— START OF Document segment —

5

I couldn't find an answer that truly subtracts one file from another.

My goal is to remove lines in one file that occur in another file. Multiple occurences should be respected, which means for exammple if one line occurs 4 times in file A and only once in file B, file C should have 3 of those lines.

File A:

1
3
3
3
4
4

File B:

1
3
4

File C (desired output)

3
3
4

Thanks in advance

jas
  • 10,715
  • 2
  • 30
  • 41
Hawk
  • 63
  • 4
  • Use Perl. Load File B into a hash where the value = number of appearances of each value. For each line of file A, if it is found with a nonzero value, decrement the value. If it is not found, emit the line. – Ben Mar 06 '17 at 10:57
  • What have you tried so far? Any code produced by you? Any error message? – Jose Ricardo Bustos M. Mar 06 '17 at 11:02
  • @JoseRicardoBustosM. I tried adding all entries from file B to an array and deleting the elements of the array in file A, which unfortunately doesn't work that way in AWK. James Brown's answer seems to work well though – Hawk Mar 08 '17 at 08:48

3 Answers3

3

If the input files are already sorted as shown in sample, comm would be more suited

$ comm -23 f1 f2
3
3
4

option description from man page:

   -2     suppress column 2 (lines unique to FILE2)

— END OF Document segment —
— START OF Dataset excerpts —

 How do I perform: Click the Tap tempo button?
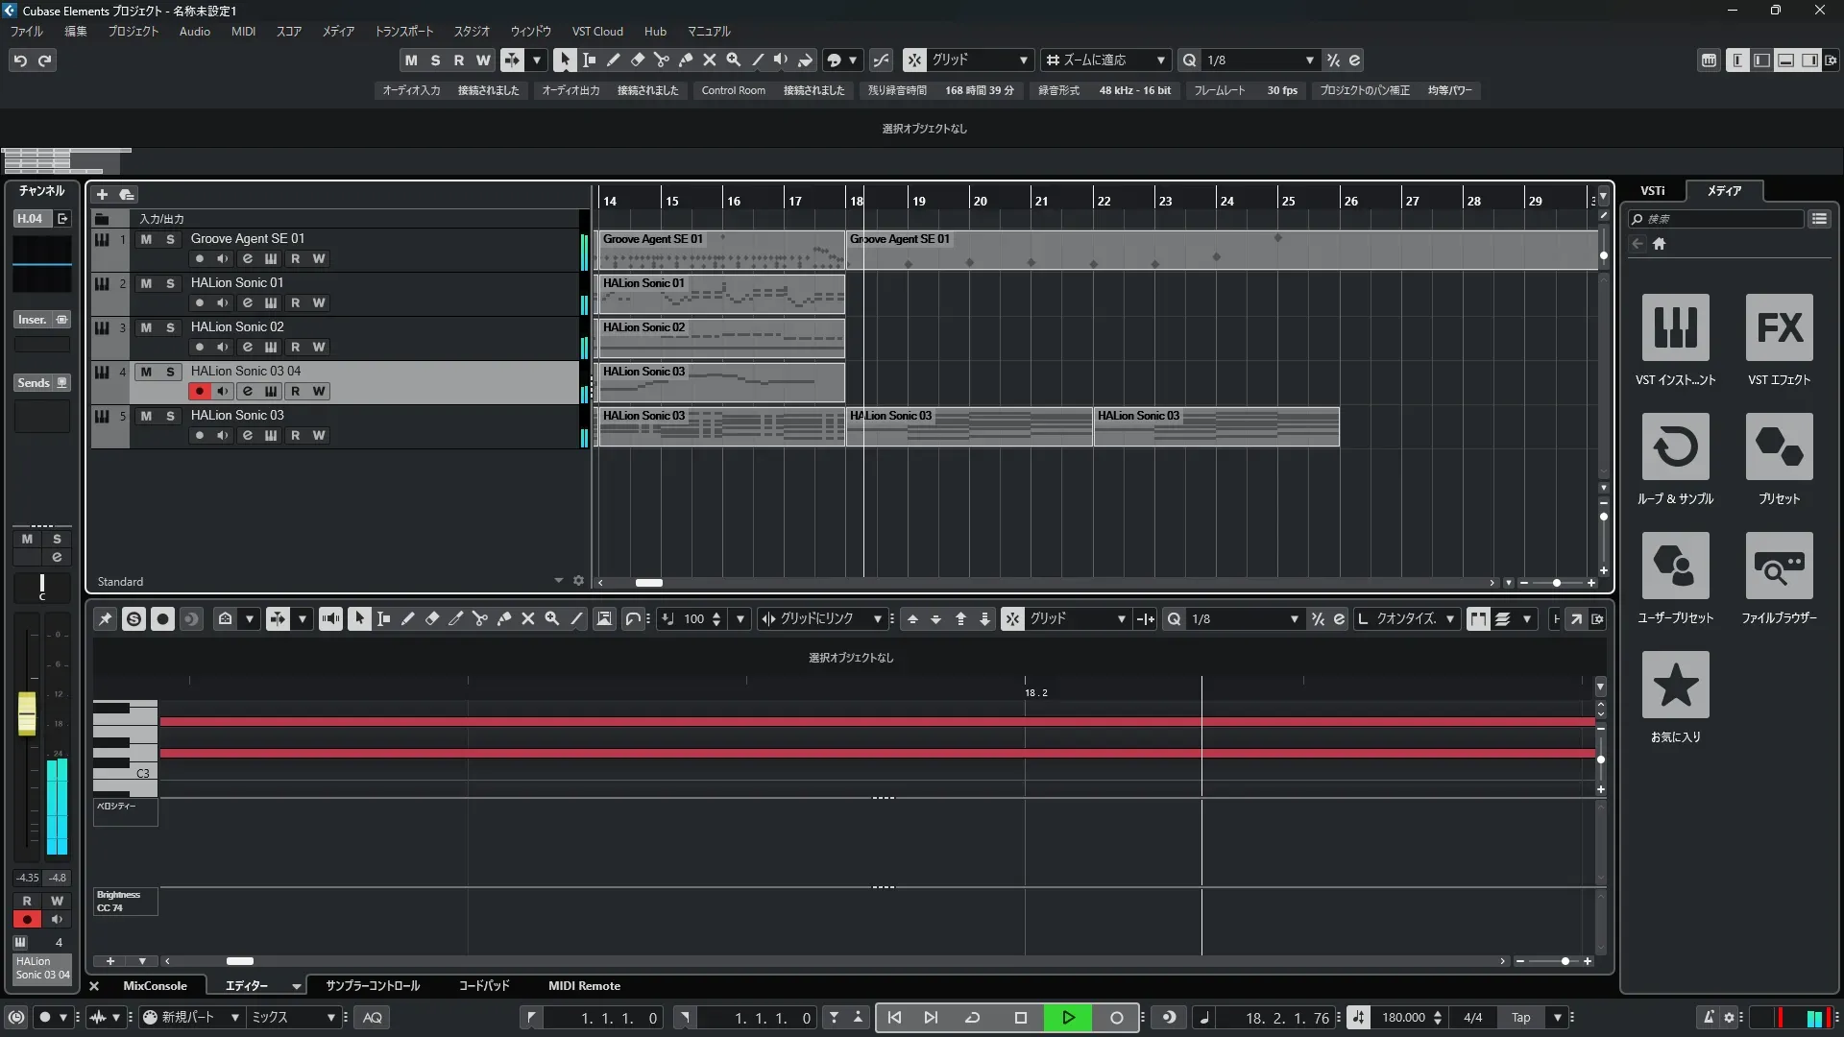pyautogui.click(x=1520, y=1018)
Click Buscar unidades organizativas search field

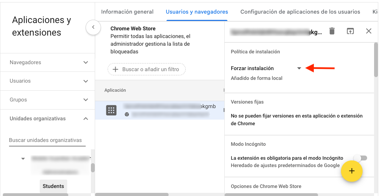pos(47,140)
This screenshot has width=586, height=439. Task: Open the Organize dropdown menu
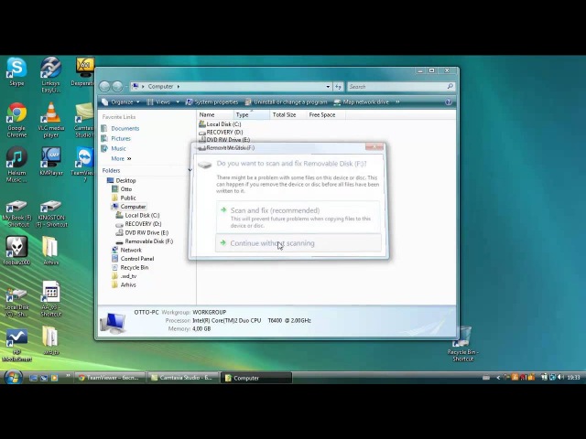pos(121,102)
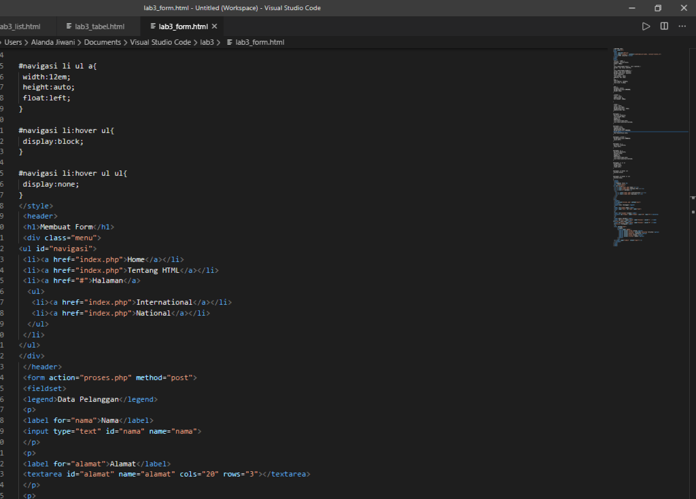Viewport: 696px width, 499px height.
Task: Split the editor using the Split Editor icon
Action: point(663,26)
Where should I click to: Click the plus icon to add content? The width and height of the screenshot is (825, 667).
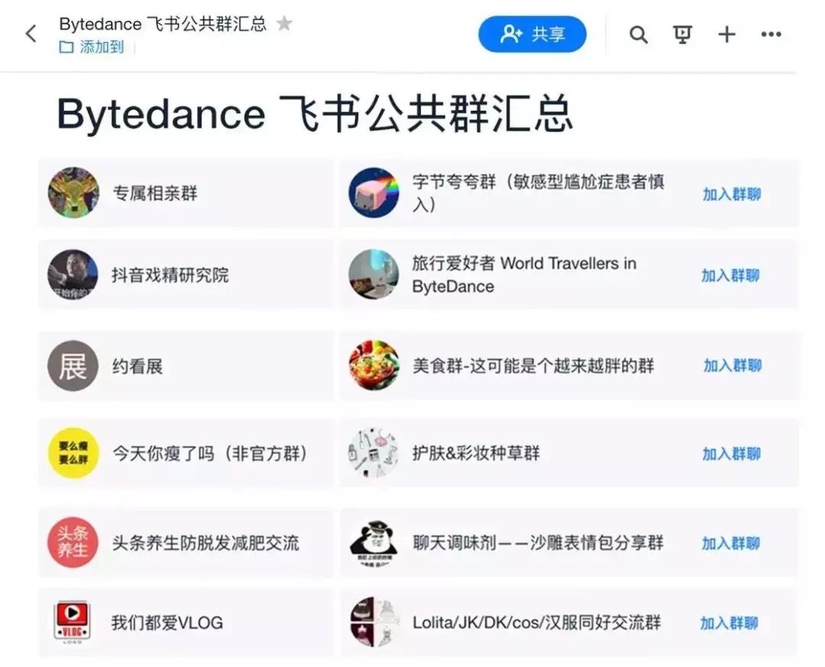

— END OF Dataset excerpts —

◆ **Problems to solve**:
1. In the forum thread about subtracting one file from another, list the name of every person who signed a comment.
2. Repeat, character for character, the part of the forum thread about subtracting one file from another that opens with the words containing "If the input" and closes with "unique to FILE2)".

◆ **Task-by-task solutions**:
1.
- Ben
- Jose Ricardo Bustos M.
- Hawk

2.
If the input files are already sorted as shown in sample, comm would be more suited

$ comm -23 f1 f2
3
3
4

option description from man page:

   -2     suppress column 2 (lines unique to FILE2)